Entscheidung des BFH vom 27.9.2012 - II R 9/11

Der BFH hat dem BVerfG die Frage zur Ent­schei­dung vor­ge­legt, ob § 19 Abs. 1 ErbStG in der im Jahr 2009 gel­ten­den Fas­sung i.V.m. §§ 13a und 13b ErbStG we­gen Ver­stoßes ge­gen den all­ge­mei­nen Gleich­heits­satz ver­fas­sungs­wid­rig ist. Er ist der An­sicht, dass die in §§ 13a und 13b ErbStG vor­ge­se­he­nen Steu­er­vergüns­ti­gun­gen in we­sent­li­chen Teil­be­rei­chen von großer fi­nan­zi­el­ler Trag­weite über das ver­fas­sungs­recht­lich ge­recht­fer­tigte Maß hin­aus­ge­hen.

Der Sach­ver­halt:
Der Kläger war zu 1/4 Miterbe sei­nes im Ja­nuar 2009 ver­stor­be­nen On­kels. Im Nach­lass be­fan­den sich Gut­ha­ben bei Kre­dit­in­sti­tu­ten und ein Steu­er­er­stat­tungs­an­spruch. Der Wert des auf den Kläger ent­fal­len­den An­teils am Nach­lass be­lief sich auf 51.266 €. Un­ter Berück­sich­ti­gung ei­nes Frei­be­trags von 20.000 € und ei­nes Steu­er­sat­zes von 30 % setzte das Fi­nanz­amt Erb­schaft­steuer i.H.v. 9.360 € fest.
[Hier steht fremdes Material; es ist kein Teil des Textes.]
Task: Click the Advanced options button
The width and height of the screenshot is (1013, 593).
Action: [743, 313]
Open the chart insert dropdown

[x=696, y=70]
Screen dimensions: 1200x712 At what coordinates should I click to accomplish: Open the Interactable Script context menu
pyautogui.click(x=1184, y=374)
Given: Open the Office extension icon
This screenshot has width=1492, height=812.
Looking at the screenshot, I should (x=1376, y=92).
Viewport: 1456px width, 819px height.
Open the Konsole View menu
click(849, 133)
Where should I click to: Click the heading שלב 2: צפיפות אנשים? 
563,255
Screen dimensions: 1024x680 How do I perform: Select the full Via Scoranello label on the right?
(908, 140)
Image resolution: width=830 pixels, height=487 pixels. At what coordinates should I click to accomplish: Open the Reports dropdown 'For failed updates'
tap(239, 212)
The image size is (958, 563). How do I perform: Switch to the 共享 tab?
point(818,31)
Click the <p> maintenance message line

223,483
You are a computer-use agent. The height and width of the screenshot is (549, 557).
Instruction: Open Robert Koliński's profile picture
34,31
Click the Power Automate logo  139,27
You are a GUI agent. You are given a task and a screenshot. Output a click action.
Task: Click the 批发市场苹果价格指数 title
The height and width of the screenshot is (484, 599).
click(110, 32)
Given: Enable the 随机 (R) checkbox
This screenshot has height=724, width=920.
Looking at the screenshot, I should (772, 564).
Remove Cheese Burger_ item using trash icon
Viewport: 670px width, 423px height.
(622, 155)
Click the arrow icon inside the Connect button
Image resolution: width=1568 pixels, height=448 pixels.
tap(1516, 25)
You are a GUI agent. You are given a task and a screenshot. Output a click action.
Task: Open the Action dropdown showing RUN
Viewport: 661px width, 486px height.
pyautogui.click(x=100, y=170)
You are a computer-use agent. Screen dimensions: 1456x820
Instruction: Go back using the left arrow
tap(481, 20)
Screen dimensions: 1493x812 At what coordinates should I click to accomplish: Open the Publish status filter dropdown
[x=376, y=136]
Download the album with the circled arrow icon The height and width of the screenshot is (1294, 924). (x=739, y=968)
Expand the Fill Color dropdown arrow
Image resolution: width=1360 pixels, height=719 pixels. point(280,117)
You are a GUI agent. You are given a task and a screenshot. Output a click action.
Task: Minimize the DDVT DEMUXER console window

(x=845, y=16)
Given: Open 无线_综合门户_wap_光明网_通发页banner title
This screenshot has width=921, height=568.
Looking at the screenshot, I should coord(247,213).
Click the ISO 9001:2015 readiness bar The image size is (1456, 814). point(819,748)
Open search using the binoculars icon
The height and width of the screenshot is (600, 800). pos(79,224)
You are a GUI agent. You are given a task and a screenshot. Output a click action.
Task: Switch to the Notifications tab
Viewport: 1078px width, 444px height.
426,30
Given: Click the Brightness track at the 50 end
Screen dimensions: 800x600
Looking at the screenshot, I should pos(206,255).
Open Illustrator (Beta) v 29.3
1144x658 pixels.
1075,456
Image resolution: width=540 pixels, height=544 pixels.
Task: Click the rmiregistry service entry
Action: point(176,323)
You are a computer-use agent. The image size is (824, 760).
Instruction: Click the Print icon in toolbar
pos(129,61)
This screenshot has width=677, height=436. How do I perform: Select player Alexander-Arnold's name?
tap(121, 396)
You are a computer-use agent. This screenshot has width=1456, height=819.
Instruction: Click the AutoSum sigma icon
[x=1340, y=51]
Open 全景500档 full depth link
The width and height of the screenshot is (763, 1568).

Der Kläger be­gehrte eine Her­ab­set­zung der Steuer auf 4.680 €. Er war der An­sicht, der in § 19 Abs. 1 i.V.m. § 37 Abs. 1 ErbStG  - in der ab Ja­nuar 2009 gel­ten­den Fas­sung - für steu­er­pflich­tige Er­werbe in der Steu­er­klasse II vor­ge­se­hene Steu­er­satz von 15 % sei aus Gründen der Gleich­be­hand­lung auch im vor­lie­gen­den Fall an­zu­wen­den. Er rügte eine Ver­let­zung von Art. 3 Abs. 1 und Art. 6 Abs. 1 GG.

Das FG wies die Klage ab. Auf die Re­vi­sion des Klägers hatte der BFH zunächst das Bun­des­mi­nis­te­rium der Fi­nan­zen (BMF) auf­ge­for­dert, dem Ver­fah­ren bei­zu­tre­ten, was die Behörde auch ge­tan hat. Dar­auf­hin hat der BFH das Ver­fah­ren aus­ge­setzt und dem BVerfG die Frage zur Ent­schei­dung vor­ge­legt, ob § 19 Abs. 1 ErbStG in der im Jahr 2009 gel­ten­den Fas­sung i.V.m. §§ 13a und 13b ErbStG we­gen Ver­stoßes ge­gen Art. 3 Abs. 1 GG ver­fas­sungs­wid­rig ist.

Die Gründe:
Die Vor­lage an das BVerfG war gem. Art. 100 Abs. 1 S. 1 GG i.V.m. § 80 BVerfGG ge­bo­ten.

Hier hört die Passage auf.